Jinja "eval" type method?

Is there anything in jinja templating to “eval” a variable name? Where I can add a string to a variable, and reference another variable
I’m interesting in doing something like this (example pseudocode)

#print the mac addresses and driver (or similar)
{% for interface in ansible_interfaces %}

{{ interface }}
mac= {{ eval(‘ansible_’ + interface).macaddress }}
driver = {{ eval(‘ansible_’ + interface).module }}

{% endfor %}

Where the host variables are like this ( an example ):

“ansible_interfaces”: [
“eth1”,
“eth2”
],
“ansible_eth1”: {
“active”: false",
“device”: “eth1”,
“macaddress”: “00:00:00:FF:FF:FF”,
“module”: “igb”,
“mtu”: 1500,
“type”: “ether”
},
“ansible_eth2”: {
“active”: false",
“device”: “eth2”,
“macaddress”: “AA:00:00:FF:FF:AA”,
“module”: “ixgbe”,
“mtu”: 9000,
“type”: “ether”
},

Is something like this possible, or do I have to some combination of templating using with_items, and then using assemble to stick it together?

Thank God, no Python evals.

You can access hostvars programatically like this:

hostvars[hostname][factname]

So you can build the factname string programatically and get to them that way.

Is there anything in jinja templating to "eval" a variable name?

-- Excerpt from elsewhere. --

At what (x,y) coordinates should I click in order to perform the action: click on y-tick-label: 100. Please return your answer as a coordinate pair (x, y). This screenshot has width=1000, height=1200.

Where I
can add a string to a variable, and reference another variable
I'm interesting in doing something like this (example pseudocode)

I did this recently for testing a lookup plugin; I think it's along the
lines of what you want:

        {% for name in names -%}

        {# Build param consisting of key and file= #}
        {%
            set param = ' '.join(( name, "file=input.csv", "default=OhNo!", "delimiter=;"))
        -%}
        {% set val = lookup('csvfile', param) -%}
        {{ name }} is in fact "{{ val }}"
        {% endfor %}

using the variables you want, of course. :slight_smile:

        -JP

Random aside: using that CSV lookup plugin will be pretty inefficient – particularly in larger setups. It will load the local file for every host in the host loop, and then once for every name in the names list.

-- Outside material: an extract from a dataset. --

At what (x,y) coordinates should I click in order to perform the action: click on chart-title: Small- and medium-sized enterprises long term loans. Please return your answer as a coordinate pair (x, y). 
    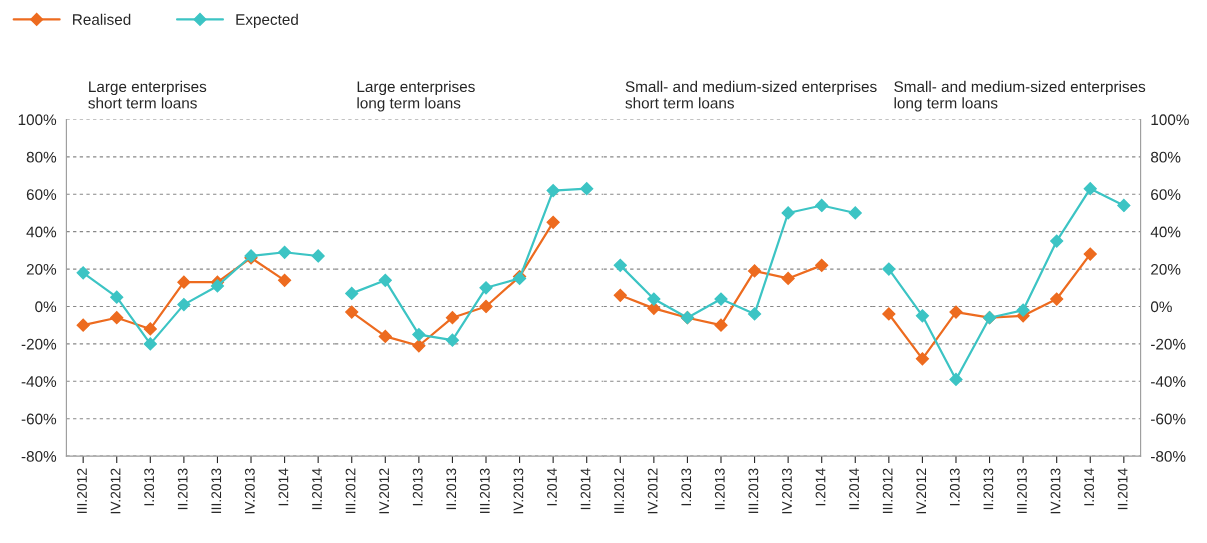
    Looking at the image, I should click on (1020, 96).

A better way to do this would be to save the mapping as a YAML dictionary and use the stock systems in Ansible here. However, that’s not always possible.

The idea of a way to cache lookup plugin results was explored previously though technically requires some IPC so we maintain the cache in one process OR we extend fact caching proposed for 1.5 to also cache lookup plugin results when evaluated, with, say, lookup_cached, versus lookup, and specify a timeout.

lookup_cached(‘plugin_name’, ‘param string’, timeout_in_seconds)

Hmmm… ideas… :slight_smile:

Thanks God ERB templates allow to embed Ruby code.
It is discouraged, but when it’s really necessary you can do it!.